PROVIDED TEXT –
People opposed to the views of the terrorist often wonder how this act of terrorism occurred as well as what would, and has, driven a person to harm fellow humans in such a way, committing great atrocities. As with all problems, socially or otherwise, there is never just one answer. On a macro level, terrorism is a tool used to manipulate a change that the terrorist wants, most often a political change, as stated in most definitions of terrorism.
Through out history the majority of known terrorists have been male (Barkan 2001, 85). In the past this was believed to be due to the male sperm being more aggressive and moving around (Barkan 2001, 85). As research has improved, scientists have found the increase in male testosterone makes them more apt to be violent (Barkan 2001, 85). As the social roles of females have evolved and changed, females have been involved in more known acts of terrorism than they were before (Barkan 2001, 85-86). This could be because of women being less secretive than previous years, or due to their changing roles in society (Barkan 2001, 85-86). Further studies have also created questions about if the number of females involved in terrorism has really risen and what the reasons for that may be, it is too early to confidently say either (Barkan 2001, 86).
Often the media assists terrorism and encourages it without intending to do so. The various reports about terrorism allow a public megaphone for the terrorists to spread their demands and increase fears throughout the viewing audience, which in some cases is the world (Barkan 2001, 83-84). As the intended victims learn of the terrorist attacks, especially details, wide spread panic and fear often erupt (Barkan 2001, 83-84). The threatened citizens become more informed and scared, therefore often giving in to the terrorist’s demands (Barkan 2001, 83-84).
Media can also promote groupthink. Groupthink is the loss of individual reasoning and morals in a larger group of people (Irving 2000, 31). Victims of groupthink, if one can consider a terrorist a victim, often lose a lot of the judgment and individual decision making processes that they would use. Generally if there is a consensus with other people, those people feel satisfied that everyone else agrees with them so the idea must be right, which is commonly not the case (Irving 2000, 32). Seeing reports on the news, in the newspapers, or through other forms of media, future terrorists find out that other people agree with them, and even that their cause is news-worthy.

MATERIAL PROVIDED –
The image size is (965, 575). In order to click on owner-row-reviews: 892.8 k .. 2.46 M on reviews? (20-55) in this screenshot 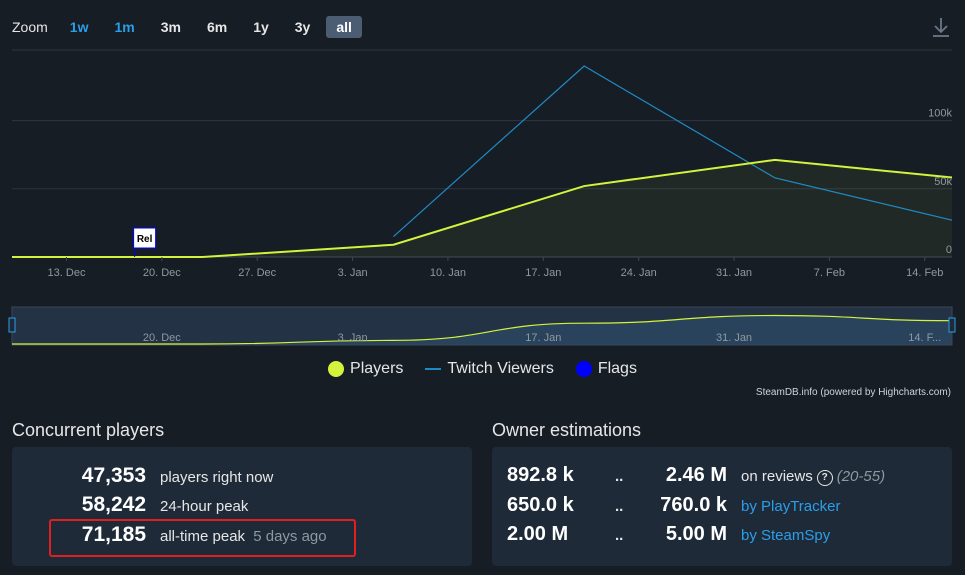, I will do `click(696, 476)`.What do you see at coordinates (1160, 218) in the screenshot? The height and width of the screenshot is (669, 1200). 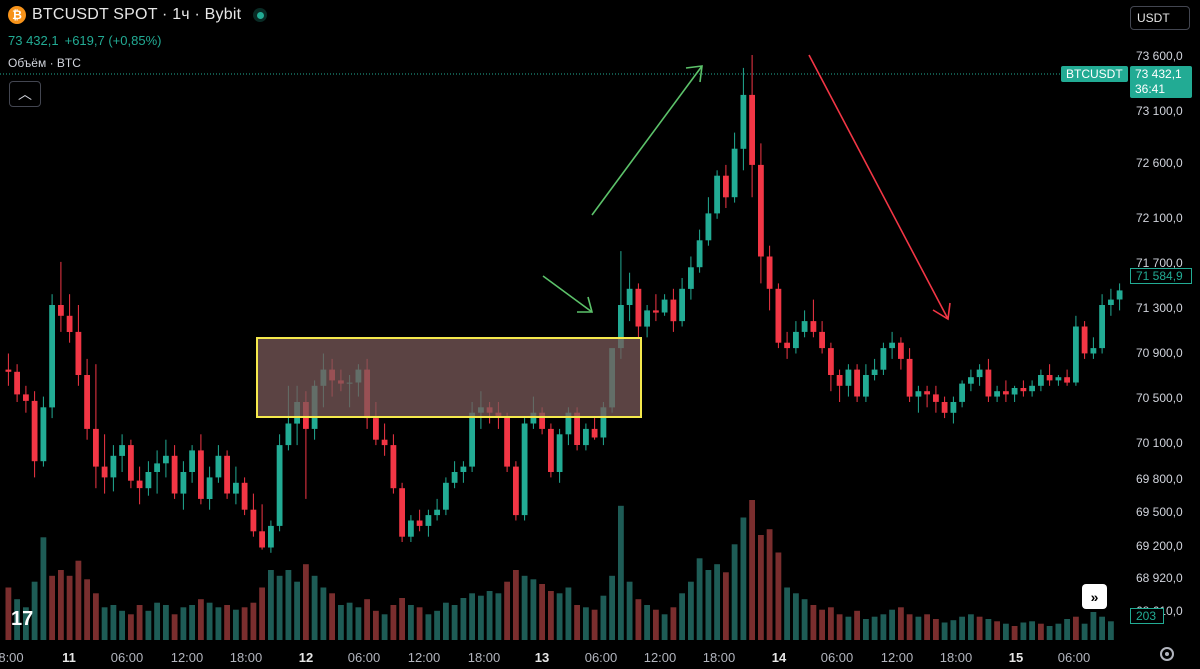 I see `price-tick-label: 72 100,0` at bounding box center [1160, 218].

--

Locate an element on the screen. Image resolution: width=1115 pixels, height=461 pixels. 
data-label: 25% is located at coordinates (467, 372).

COMPLETE THE FOLLOWING –
(1) Answer these from the text on terrorism:
(a) On a macro level, what is terrorism a tool for?
(b) What have scientists found makes males more apt to be violent?
(c) How is groupthink defined?
(2) Carry the essay on terrorism forward from its last sentence.

RESULTS BY TASK –
(1)
(a) Terrorism is a tool used to manipulate a change that the terrorist wants, most often a political change.
(b) The increase in male testosterone makes males more apt to be violent.
(c) Groupthink is the loss of individual reasoning and morals in a larger group of people.

(2)
Terrorist’s causes and methods vary, but the overall mindset of them is similar. The analysis of the reasons behind why these terrorists commit these acts varies, but the apparent mindset of terrorists is very similar.
Rushworth M. Kidder, a prominent researcher on terrorism, has identified seven
characteristics observed in interviewing well-known terrorists around the world: oversimplification of issues , frustration about an inability to change society ,
a sense of self righteousness , a utopian belief in the world , a feeling of social isolation , a need to assert his own existence , a cold blooded willingness to kill.
(Davis 2004, 23)
The combination of those seven characteristics can be fatal to the victims of terrorism, yet a person with those characteristics is not necessarily a terrorist. The environment can play a factor in who commits these violent acts, as well as the motives. Terrorism is a complex subject, with no easy definition, and no complete accurate way of pinpointing what causes a terrorist and his or her thoughts.
Barkan, Steven E., and Lynne L. Snowden. 2001. Collective Violence. Allyn & Bacon: Boston.
Davis, Paul B. 2004. “The Terrorist Mentality” pp in 22-23 in Violence and Terrorism Annual Editions 04/05 7th Edition edited by Thomas J. Bady. Guilford, CT: Mcgraw-Hill/Dushkin
Janis, Irving. 2000. “Victims of Groupthink” pp in 30-35 in Approaches to Peace A Reader in Peace Studies edited by David P. Barash. New York, NY: Oxford University Press, Inc.